Потом, уже не ироническим, а задушевным тоном, на который он был способен и который иногда входил в противоречие с возвышенным стилем его речи, проявлявшимся не столько в выборе слов, сколько в ритме и построении фраз, он сказал:
— Боюсь, что во время таких ужинов, которые вы любезно разделяете со мной, я не проявляю достаточного уважения к вашим патриотическим чувствам — в гастрономическом смысле. Но, видите ли, все, что Эмма умеет, — это дать мне почувствовать вкус старой доброй Германии.
Я пробормотал что-то вежливое.
— Но ведь вы, — сказал он, — наверное, иногда чувствуете себя здесь — опять-таки в гастрономическом смысле — чужим в чуждой вам стране?
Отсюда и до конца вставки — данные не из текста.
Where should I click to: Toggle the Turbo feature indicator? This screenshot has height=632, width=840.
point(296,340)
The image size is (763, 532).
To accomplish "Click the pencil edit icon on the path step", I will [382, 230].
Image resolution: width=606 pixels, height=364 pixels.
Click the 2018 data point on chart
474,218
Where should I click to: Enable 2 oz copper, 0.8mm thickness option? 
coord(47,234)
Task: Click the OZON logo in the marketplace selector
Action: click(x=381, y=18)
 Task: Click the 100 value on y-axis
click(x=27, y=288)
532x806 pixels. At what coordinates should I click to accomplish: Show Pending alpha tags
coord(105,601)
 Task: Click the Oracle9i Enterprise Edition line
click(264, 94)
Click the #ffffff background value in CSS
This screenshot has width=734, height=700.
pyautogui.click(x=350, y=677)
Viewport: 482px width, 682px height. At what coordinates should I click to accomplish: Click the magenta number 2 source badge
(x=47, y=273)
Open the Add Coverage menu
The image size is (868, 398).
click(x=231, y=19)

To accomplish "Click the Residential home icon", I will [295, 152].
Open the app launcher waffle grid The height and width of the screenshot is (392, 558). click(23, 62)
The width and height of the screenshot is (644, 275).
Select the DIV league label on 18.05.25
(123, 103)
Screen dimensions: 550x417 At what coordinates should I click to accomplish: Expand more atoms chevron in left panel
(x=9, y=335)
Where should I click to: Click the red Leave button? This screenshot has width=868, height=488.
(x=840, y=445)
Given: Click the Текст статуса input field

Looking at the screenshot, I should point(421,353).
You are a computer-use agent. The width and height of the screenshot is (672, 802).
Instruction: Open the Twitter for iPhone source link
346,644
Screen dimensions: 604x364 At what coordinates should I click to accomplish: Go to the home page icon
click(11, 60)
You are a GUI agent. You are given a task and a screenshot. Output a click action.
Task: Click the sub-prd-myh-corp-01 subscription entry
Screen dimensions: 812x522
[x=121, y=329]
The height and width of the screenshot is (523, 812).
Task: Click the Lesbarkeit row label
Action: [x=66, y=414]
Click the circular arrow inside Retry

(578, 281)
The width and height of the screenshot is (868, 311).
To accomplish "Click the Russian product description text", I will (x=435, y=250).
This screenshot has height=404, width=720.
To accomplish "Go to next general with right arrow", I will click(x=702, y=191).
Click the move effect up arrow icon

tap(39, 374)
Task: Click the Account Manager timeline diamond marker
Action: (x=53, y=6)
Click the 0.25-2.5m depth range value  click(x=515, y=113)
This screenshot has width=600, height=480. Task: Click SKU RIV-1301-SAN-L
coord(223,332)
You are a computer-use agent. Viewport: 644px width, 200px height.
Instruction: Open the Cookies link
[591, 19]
Я хотел было сказать, что ничего такого не чувствую. Но тут, еще ощущая во рту вкус шницеля из телятины, вдруг с поразительной яркостью представил себе алабамскую капусту и кукурузные лепешки, жареный бекон и овсянку, патоку из сорго и вареные черные бобы. И в эту минуту, видя перед собой огромное пространство поблескивающего красного дерева, величественные серебряные подсвечники, а за ними — две белые статуи в полумраке и огромные пальмовые листья в еще более темной оранжерее, неподвижные, словно во сне, — я испытал страстное желание снова отведать алабамскую капусту и кукурузные лепешки — ощупать их, почувствовать их вкус, запах.